From 0215a27e6b6e7d200e00efa070b1d1afbc236fea Mon Sep 17 00:00:00 2001
From: Patrick Godwin <patrick.godwin@ligo.org>
Date: Tue, 23 Jul 2019 10:25:40 -0700
Subject: [PATCH] gstlal_feature_extractor_pipe: determine drop time based on
 fft length, split up combiner jobs into disjoint gps ranges

---
 .../bin/gstlal_feature_extractor_pipe         | 33 ++++++++++++++-----
 1 file changed, 24 insertions(+), 9 deletions(-)

diff --git a/gstlal-burst/bin/gstlal_feature_extractor_pipe b/gstlal-burst/bin/gstlal_feature_extractor_pipe
index 7a15ab9dcc..259a80724d 100755
--- a/gstlal-burst/bin/gstlal_feature_extractor_pipe
+++ b/gstlal-burst/bin/gstlal_feature_extractor_pipe
@@ -42,7 +42,7 @@ from gstlal.fxtools import multichannel_datasource
 from gstlal.fxtools import multirate_datasource
 from gstlal.fxtools import utils
 
-PSD_DROP_TIME = 512
+PSD_DROP_FACTOR = 16
 
 # =============================
 #
@@ -50,14 +50,21 @@ PSD_DROP_TIME = 512
 #
 # =============================
 
-def analysis_segments(ifo, allsegs, boundary_seg, segment_length, max_template_length = 30):
+def seglist_range(start, stop, stride):
+	b = start
+	while b <= stop:
+		seg = segments.segment(int(b), min(utils.floor_div(int(b) + stride, stride), stop))
+		b = utils.floor_div(int(b) + stride, stride)
+		yield seg
+
+def analysis_segments(ifo, allsegs, boundary_seg, segment_length, psd_drop_time, max_template_length = 30):
 	"""
 	get a dictionary of all the analysis segments
 	"""
 	segsdict = segments.segmentlistdict()
 
 	# start pad to allow whitener to settle + the maximum template_length
-	start_pad = PSD_DROP_TIME + max_template_length
+	start_pad = psd_drop_time + max_template_length
 
 	segsdict[ifo] = segments.segmentlist([boundary_seg])

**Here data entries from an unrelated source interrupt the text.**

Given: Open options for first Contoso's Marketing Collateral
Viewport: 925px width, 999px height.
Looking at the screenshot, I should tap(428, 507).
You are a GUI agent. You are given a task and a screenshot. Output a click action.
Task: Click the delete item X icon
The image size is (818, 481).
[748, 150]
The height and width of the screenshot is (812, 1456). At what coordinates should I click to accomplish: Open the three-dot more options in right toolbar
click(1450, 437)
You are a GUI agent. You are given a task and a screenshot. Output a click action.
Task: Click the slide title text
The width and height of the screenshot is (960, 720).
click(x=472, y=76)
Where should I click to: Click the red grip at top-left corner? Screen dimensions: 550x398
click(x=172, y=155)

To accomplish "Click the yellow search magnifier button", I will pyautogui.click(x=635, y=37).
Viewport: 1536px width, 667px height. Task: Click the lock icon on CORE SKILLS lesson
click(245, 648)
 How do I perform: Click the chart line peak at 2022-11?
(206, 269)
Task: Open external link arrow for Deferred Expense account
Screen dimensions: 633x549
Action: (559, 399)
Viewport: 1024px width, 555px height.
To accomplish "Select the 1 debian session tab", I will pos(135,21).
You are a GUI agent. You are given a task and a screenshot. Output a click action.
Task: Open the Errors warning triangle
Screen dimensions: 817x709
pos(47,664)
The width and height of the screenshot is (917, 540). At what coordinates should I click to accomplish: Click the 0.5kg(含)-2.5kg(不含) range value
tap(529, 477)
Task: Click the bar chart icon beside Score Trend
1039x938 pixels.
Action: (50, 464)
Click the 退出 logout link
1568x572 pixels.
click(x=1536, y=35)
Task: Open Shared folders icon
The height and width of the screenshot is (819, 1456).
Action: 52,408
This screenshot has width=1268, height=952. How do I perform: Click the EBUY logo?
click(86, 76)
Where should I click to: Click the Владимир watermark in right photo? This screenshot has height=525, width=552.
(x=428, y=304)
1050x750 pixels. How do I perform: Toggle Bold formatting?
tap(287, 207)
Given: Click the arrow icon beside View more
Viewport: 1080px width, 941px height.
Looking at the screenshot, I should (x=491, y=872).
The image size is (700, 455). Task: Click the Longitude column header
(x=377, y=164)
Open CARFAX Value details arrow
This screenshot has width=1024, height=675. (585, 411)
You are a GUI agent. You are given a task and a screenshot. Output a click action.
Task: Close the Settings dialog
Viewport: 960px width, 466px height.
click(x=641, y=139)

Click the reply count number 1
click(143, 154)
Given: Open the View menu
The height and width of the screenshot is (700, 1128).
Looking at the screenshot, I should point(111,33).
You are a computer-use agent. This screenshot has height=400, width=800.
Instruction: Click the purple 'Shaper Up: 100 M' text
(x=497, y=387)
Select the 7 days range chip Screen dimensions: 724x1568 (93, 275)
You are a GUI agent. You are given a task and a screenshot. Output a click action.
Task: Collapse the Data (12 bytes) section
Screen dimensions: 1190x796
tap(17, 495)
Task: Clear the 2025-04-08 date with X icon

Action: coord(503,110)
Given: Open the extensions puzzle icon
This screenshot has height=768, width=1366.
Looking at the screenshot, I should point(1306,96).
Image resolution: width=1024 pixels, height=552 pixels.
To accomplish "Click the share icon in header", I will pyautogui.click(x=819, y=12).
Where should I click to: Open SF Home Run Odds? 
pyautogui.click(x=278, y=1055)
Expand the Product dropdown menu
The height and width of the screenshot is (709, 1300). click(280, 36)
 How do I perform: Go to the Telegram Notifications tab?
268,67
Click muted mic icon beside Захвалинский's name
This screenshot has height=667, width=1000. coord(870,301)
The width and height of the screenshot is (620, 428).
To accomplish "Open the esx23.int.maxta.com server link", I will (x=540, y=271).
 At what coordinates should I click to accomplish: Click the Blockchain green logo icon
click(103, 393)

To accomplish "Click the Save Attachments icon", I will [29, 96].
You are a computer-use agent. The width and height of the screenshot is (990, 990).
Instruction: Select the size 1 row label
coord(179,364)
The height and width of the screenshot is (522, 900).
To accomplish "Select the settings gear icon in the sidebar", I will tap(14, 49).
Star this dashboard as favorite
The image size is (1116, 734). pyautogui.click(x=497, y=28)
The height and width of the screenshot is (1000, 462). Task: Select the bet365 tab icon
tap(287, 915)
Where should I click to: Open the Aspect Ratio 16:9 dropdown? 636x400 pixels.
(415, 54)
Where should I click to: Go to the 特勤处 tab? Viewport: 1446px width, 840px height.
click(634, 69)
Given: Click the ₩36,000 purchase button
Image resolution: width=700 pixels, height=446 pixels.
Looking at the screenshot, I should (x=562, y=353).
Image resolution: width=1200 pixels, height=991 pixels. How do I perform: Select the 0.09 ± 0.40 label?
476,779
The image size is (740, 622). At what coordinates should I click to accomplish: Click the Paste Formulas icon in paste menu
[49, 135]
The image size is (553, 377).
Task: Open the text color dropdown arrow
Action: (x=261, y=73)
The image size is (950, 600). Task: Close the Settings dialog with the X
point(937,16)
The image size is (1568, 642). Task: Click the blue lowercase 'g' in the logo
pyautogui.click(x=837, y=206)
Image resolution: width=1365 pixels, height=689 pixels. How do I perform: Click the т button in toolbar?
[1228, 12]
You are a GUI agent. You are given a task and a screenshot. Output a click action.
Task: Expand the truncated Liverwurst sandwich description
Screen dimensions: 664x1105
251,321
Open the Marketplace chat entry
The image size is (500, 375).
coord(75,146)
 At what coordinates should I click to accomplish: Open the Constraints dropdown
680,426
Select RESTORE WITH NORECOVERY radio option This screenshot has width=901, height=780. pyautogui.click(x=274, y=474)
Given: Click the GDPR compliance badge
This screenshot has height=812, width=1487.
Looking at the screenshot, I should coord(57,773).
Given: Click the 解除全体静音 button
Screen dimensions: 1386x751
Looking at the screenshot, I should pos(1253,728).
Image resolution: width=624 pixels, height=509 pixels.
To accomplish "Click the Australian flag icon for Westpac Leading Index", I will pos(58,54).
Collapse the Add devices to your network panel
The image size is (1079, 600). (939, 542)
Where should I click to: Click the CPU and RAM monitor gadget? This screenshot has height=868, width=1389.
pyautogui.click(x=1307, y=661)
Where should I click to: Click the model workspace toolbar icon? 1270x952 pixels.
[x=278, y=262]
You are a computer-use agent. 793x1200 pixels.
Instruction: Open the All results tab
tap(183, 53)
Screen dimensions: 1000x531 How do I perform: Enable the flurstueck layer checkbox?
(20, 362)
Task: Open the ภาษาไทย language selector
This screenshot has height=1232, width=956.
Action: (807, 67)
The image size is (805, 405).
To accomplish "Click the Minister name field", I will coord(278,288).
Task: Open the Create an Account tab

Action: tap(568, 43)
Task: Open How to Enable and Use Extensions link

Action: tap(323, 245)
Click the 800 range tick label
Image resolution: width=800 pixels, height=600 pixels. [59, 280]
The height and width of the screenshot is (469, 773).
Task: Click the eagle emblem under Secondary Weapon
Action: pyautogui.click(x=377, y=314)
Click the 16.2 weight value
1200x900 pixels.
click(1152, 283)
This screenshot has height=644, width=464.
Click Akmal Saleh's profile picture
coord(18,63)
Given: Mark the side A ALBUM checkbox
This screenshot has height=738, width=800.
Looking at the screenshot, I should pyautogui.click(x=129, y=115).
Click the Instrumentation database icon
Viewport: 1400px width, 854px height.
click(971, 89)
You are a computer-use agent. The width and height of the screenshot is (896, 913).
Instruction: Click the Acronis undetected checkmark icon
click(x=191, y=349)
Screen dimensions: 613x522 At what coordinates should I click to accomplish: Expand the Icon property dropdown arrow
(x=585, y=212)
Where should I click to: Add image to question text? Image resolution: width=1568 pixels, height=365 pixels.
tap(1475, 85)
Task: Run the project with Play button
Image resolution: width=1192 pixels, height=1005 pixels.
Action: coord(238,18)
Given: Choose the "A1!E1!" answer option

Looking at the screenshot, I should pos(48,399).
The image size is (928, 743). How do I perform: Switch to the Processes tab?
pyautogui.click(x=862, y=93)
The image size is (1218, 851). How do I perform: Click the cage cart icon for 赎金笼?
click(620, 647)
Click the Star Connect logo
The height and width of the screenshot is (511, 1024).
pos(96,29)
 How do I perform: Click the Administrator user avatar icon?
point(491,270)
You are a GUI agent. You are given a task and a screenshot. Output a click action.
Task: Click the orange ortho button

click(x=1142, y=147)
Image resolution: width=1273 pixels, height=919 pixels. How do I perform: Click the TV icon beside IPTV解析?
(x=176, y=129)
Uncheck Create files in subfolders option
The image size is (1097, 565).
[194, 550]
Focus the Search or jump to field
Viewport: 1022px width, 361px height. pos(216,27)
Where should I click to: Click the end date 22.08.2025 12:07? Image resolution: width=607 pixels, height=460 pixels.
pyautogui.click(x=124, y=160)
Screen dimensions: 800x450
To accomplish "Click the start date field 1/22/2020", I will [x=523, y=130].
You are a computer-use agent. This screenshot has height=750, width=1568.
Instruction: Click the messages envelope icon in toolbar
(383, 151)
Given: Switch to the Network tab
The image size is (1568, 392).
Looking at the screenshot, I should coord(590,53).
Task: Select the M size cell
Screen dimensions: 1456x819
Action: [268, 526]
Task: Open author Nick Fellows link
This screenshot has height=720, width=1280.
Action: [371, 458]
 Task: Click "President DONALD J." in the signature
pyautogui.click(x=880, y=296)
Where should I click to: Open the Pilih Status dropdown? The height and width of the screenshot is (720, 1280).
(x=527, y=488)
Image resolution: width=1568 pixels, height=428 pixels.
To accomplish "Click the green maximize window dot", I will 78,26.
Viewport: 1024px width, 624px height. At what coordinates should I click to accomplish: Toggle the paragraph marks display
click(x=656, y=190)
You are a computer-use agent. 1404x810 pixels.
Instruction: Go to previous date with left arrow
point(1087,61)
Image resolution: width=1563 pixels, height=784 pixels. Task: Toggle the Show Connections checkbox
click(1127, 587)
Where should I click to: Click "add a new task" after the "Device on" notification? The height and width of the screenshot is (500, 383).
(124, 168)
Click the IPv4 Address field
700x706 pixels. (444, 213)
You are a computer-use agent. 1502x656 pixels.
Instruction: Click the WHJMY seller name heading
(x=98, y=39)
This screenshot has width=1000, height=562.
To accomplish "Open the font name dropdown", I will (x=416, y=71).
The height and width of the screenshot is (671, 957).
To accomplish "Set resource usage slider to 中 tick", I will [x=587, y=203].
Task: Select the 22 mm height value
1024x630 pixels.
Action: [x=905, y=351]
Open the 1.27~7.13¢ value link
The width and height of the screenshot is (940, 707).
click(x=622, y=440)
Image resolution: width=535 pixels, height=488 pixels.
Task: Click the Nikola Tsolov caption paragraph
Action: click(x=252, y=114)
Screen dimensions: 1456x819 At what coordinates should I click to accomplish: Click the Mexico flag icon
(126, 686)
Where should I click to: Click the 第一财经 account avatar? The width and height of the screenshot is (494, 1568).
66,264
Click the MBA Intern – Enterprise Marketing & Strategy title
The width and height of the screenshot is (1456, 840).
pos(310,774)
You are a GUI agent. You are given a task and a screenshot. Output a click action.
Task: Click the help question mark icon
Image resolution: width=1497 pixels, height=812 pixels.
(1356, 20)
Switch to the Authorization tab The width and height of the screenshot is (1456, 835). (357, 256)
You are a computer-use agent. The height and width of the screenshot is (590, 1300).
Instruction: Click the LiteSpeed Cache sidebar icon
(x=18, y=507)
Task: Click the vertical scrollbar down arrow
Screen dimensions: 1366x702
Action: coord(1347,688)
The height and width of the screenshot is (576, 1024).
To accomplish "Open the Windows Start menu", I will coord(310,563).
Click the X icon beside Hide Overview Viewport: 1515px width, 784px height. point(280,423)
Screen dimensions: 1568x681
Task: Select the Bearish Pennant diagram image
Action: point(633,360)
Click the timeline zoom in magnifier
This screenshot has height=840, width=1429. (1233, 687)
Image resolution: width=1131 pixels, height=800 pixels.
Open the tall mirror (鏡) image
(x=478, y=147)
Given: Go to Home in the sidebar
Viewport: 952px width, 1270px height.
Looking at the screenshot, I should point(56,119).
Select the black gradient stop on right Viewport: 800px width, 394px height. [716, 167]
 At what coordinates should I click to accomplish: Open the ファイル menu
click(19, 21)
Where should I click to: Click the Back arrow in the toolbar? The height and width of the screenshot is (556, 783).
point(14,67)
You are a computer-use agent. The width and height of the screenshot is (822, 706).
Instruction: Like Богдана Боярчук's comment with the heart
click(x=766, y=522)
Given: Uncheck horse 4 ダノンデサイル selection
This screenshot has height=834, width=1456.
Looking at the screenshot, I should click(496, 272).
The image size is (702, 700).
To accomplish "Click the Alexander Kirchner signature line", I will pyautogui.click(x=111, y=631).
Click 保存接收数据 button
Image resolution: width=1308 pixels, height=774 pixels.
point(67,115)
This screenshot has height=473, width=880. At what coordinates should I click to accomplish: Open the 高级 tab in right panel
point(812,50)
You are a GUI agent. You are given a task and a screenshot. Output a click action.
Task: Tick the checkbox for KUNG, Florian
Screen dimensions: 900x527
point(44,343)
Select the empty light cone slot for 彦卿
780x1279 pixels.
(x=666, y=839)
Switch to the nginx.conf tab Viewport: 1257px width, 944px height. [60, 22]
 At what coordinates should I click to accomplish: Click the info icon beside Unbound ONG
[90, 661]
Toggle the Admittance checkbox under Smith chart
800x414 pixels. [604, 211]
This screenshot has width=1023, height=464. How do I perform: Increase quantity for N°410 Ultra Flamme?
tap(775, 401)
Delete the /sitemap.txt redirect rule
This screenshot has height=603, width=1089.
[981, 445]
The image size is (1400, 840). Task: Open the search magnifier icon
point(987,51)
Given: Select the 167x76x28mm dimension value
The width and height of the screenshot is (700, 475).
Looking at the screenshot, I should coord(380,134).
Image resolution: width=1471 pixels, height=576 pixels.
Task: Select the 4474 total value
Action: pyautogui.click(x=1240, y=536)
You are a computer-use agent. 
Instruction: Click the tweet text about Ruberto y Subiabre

 	segsdict[ifo] = segsdict[ifo].protract(start_pad)
@@ -103,7 +110,7 @@ def feature_extractor_node_gen(feature_extractor_job, dag, parent_nodes, segsdic
 
 			# define analysis times
 			gps_start_time = int(seg[0])
-			feature_start_time = gps_start_time + PSD_DROP_TIME + max_template_length
+			feature_start_time = gps_start_time + options.psd_drop_time + max_template_length
 			feature_end_time = min(int(seg[1]), options.gps_end_time)
 
 			feature_extractor_nodes[(ii, seg)] = \
@@ -169,9 +176,12 @@ def parse_command_line():
 
 	# FIXME: once we figure out what the maximum concurrency is for parallel reads, should set that as a sanity check
 
+	# calculate psd drop time based on fft length
+	options.psd_drop_time = options.psd_fft_length * PSD_DROP_FACTOR
+
 	# sanity check to enforce a minimum segment length
 	# Minimum segment length chosen so that the overlap is a ~33% hit in run time
-	min_segment_length = int(4 * PSD_DROP_TIME)
+	min_segment_length = int(4 * options.psd_drop_time)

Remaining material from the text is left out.